Storm Lake airport apron expansion wins council approval, awaits FAA signoff
Storm Lake’s airport apron project cleared council with a $1.14 million contract, and FAA money is expected to cover 95 percent if federal signoff comes through.

Storm Lake taxpayers who never step inside a cockpit still have a stake in the municipal airport: the apron expansion will add parking for aircraft, create a second taxi route and lean on federal dollars to keep the local bill down. The Storm Lake City Council unanimously approved the plans, contract documents, engineering estimate, bid award and FAA grant applications for the project, but construction still cannot begin until the Federal Aviation Administration signs off on the grant agreement.
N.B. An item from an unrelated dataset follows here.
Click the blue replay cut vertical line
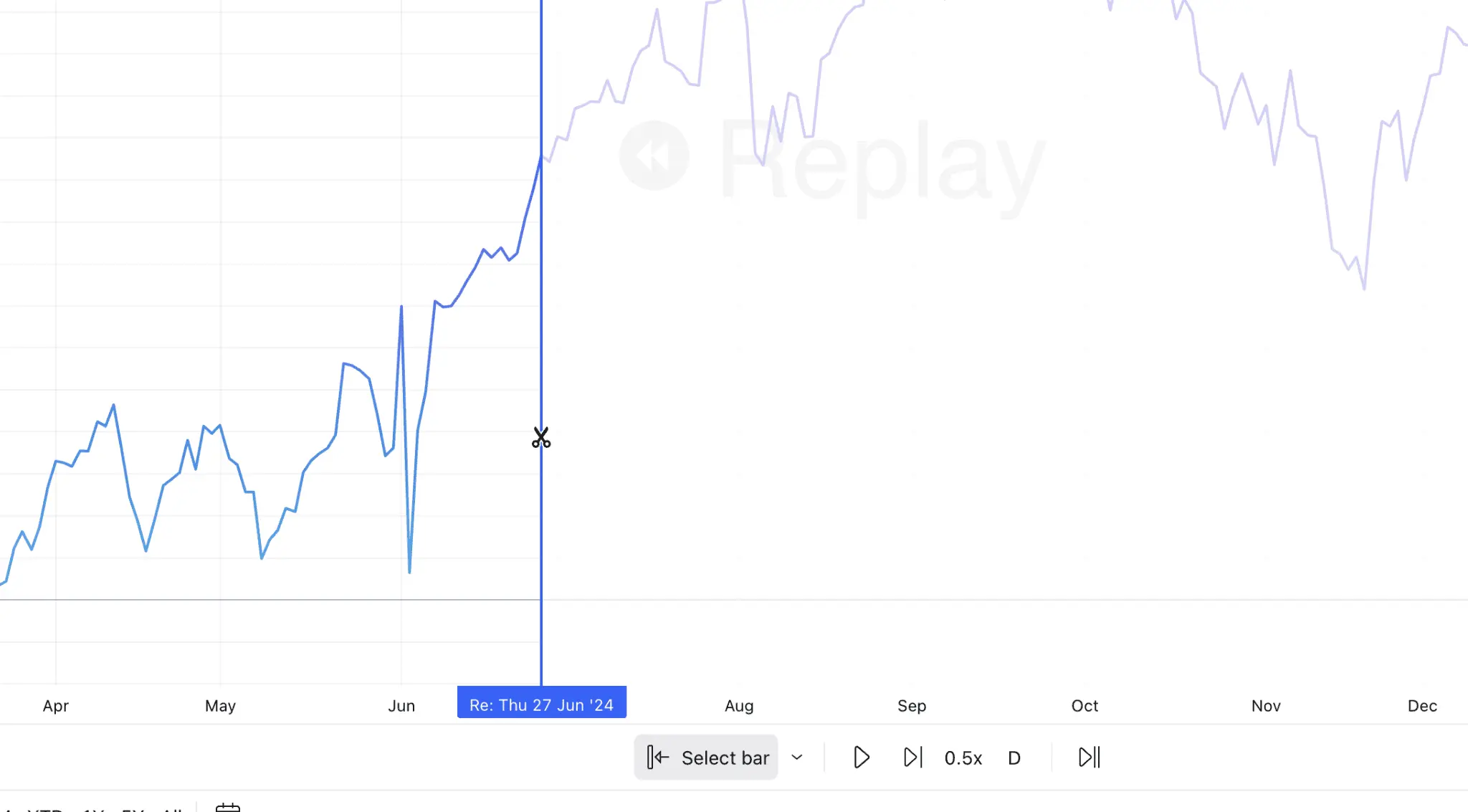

Five bids came in for the apron work, and Wicks Construction, Inc. of Decorah was the apparent low bidder at $1.5 million for the base bid and both alternates. After the Storm Lake Airport Commission recommended moving forward with only the base bid and Alternate B, the contract dropped to $1,139,385, about 6 percent below the engineer’s estimate. The city’s local share is already budgeted, and the FAA is expected to cover 95 percent of the cost.
The upgrade matters because the Storm Lake Municipal Airport is not just a strip of pavement on the edge of town. The city-owned field is run by a five-member volunteer Airport Commission and supports avgas and jet fuel sales, pilot lessons, on-site mechanic service, storage facilities and courtesy car use. In May 2025, city and airport officials said the airport housed about 30 locally owned planes and was seeing larger business aircraft, including a reported $25 million business jet. The apron expansion extends the hard-surface area farther south so the airport can add aircraft parking and reduce congestion on the current apron, making the project as much about access and safety as capacity.
The council also authorized a separate grant application to the Iowa Department of Transportation for replacement and relocation of the airport fuel tanks. That project would move fueling equipment out of the middle of the apron, where it has been blocking taxiing aircraft, and replace underground tanks that are more than 40 years old with above-ground dual-wall tanks. Garrett Jacobs of Bolton & Menk Inc. told the council that airports across Iowa are filing far more grant applications, prompting informal limits on how much each project can request. Storm Lake plans to seek 65 percent DOT funding and cover the remaining 35 percent locally in fiscal years 2027 and 2028.
The fuel system work has been building for months. The airport previously faced an Iowa Department of Natural Resources inspection problem tied to its underground fuel system, then pursued temporary repairs while it worked toward a permanent fix. A five-year budget plan had already put the fuel-tank replacement at about $640,000.

The apron and fuel projects also point back to a bigger question about the airport’s future. The city says the master plan was last updated in 1993, and a new planning process is intended to examine runway configuration, obstructions, the building area and future user needs over the next 20 years. For Storm Lake, the vote was not just about concrete and tanks. It was about keeping a small public airport ready for the business traffic, flight training and local aircraft owners that already depend on it.